Crisi di felicità nell’Nba: la solitudine dei numeri uno
Per aumentare gli spettatori dell’Nba, i dirigenti della lega di pallacanestro degli Stati Uniti hanno adottato una strategia social molto aggressiva: solo l’account Instagram ufficiale degli Usa ha ben 35 milioni di follower. Un circolo vizioso che fa crescere il numero di fan, promuove l’immagine dei giocatori e frutta un sacco di soldi al mondo del basket televisivo e delle industrie legate allo sport. Ma c’è un effetto collaterale che i geni del marketing non avevano considerato: la pressione mediatica costante porta i giocatori a essere infelici.
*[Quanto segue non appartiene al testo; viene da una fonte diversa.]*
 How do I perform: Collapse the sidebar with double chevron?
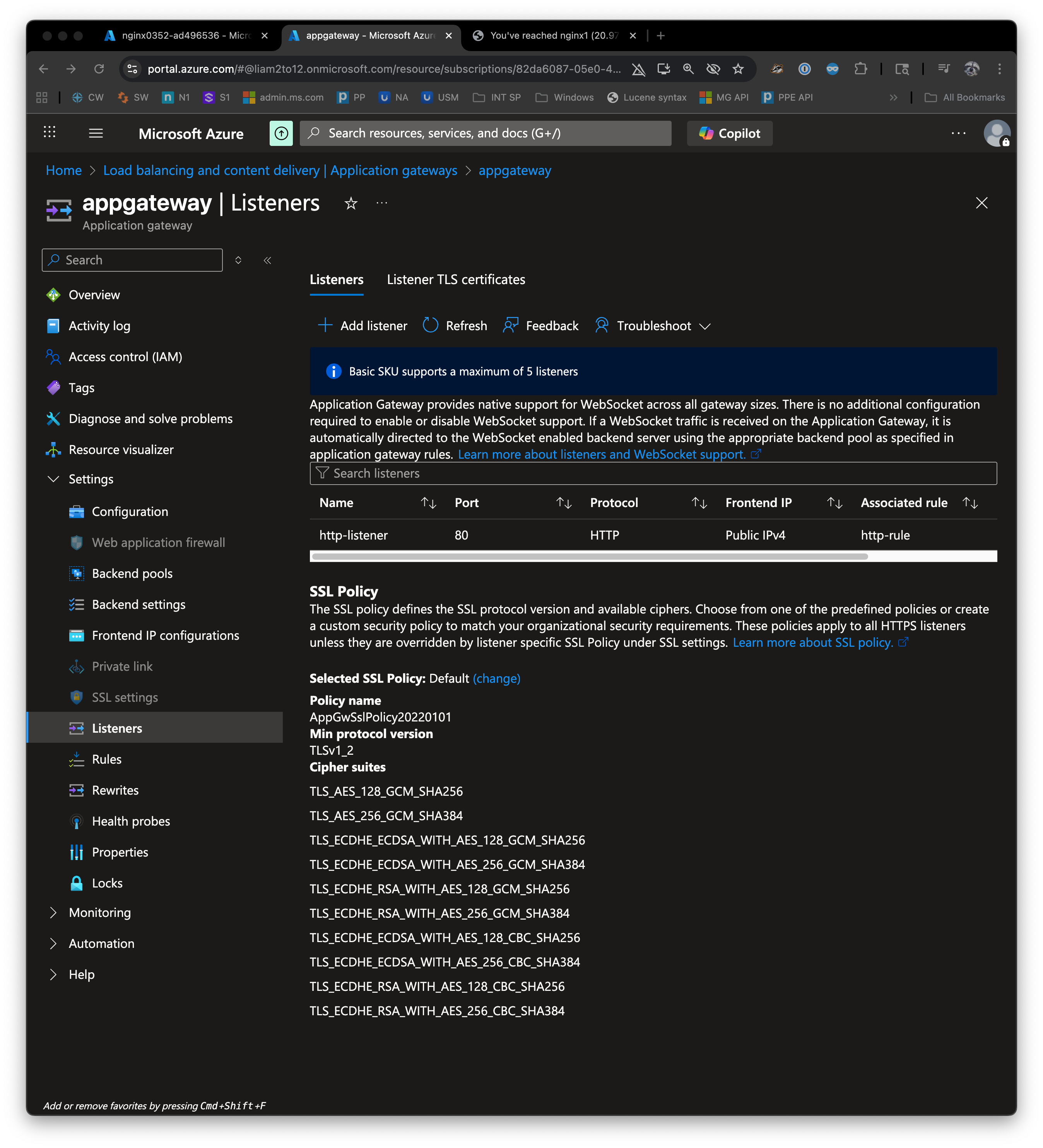pyautogui.click(x=268, y=260)
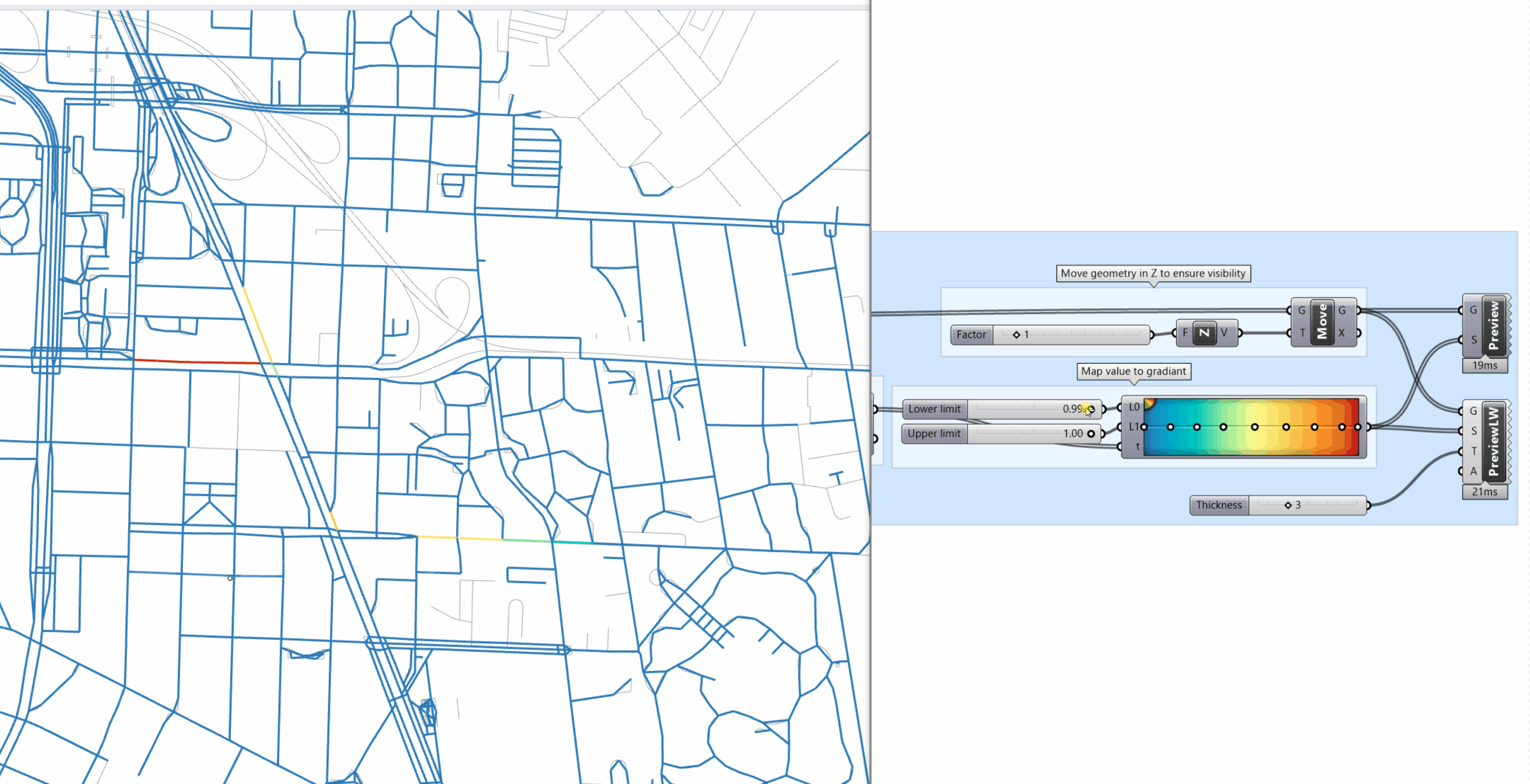Screen dimensions: 1530x784
Task: Click the N icon on the Negative component
Action: click(x=1205, y=333)
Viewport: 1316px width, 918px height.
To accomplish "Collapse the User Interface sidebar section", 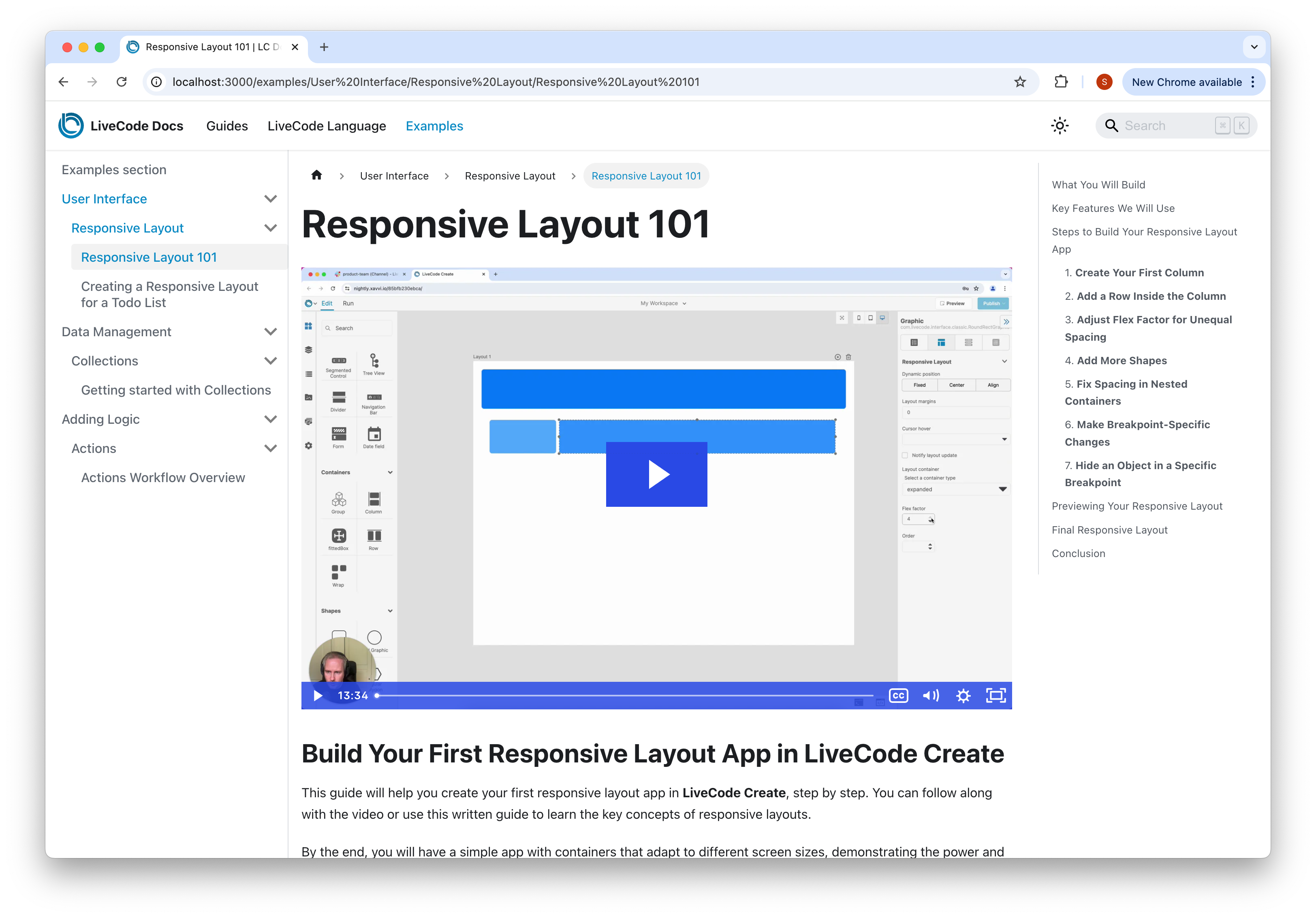I will tap(271, 199).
È la solitudine dei numeri uno. È Adam Silver, commissario dell’Nba, a parlare di questo aspetto alla Mit Sloan Sports Analytics Conference, una serie di incontri sul ruolo dei dati e dell’informatica nel mondo dello sport. Un’immagine, quella della star sola e chiusa nel suo mondo, che non siamo abituati a vedere. «Oggi, se gironzolate intorno a una squadra di basket, vedrete tutti i giocatori con le loro cuffie giganti sul capo, con la testa bassa.
Sono isolati e si sentono soli», ha detto alla platea riferendosi alla depressing vibe che percepisce quando visita i campi da basket. Il circo mediatico h24, l’impossibilità di essere assenti dai social media per accordi contrattuali, gli introiti pubblicitari inevitabilmente legati all’immagine e al successo che si ha nel mondo digitale. Senza dimenticare allenamenti, dieta, lavoro tecnico e mentale per fornire la migliore prestazione possibile sul campo. È davvero sostenibile questo livello di ansia protratto per gli anni di carriera sportiva?
C’è chi dice che gli stipendi altissimi e lo stile di vita lussuoso risparmiano i vip dalle preoccupazioni della vita quotidiana. Ma essere milionario non vuol dire essere felice. Proprio i social alimentano il gossip, le fake news anche sulla vita privata: vedersi protagonista di una gif su Instagram o di un meme virale su Facebook ti fa sentire tanto famoso quanto impotente. È un flusso che non si può fermare. La platea di fan virtuali ai quali dover dedicare il proprio tempo toglie forze per coltivare i rapporti nella vita reale.
Nello sport, ma non solo, si avverte sempre più la necessità di “andare in ritiro”. Con la speranza, magari, di riuscire a sintonizzarsi con il rumore dei rimbalzi sul parquet, sentire la gioia quando si fa canestro con una schiacciata Tomahawk, riscoprire la purezza del basket, quello vero e sconosciuto, giocato nella palestra del liceo.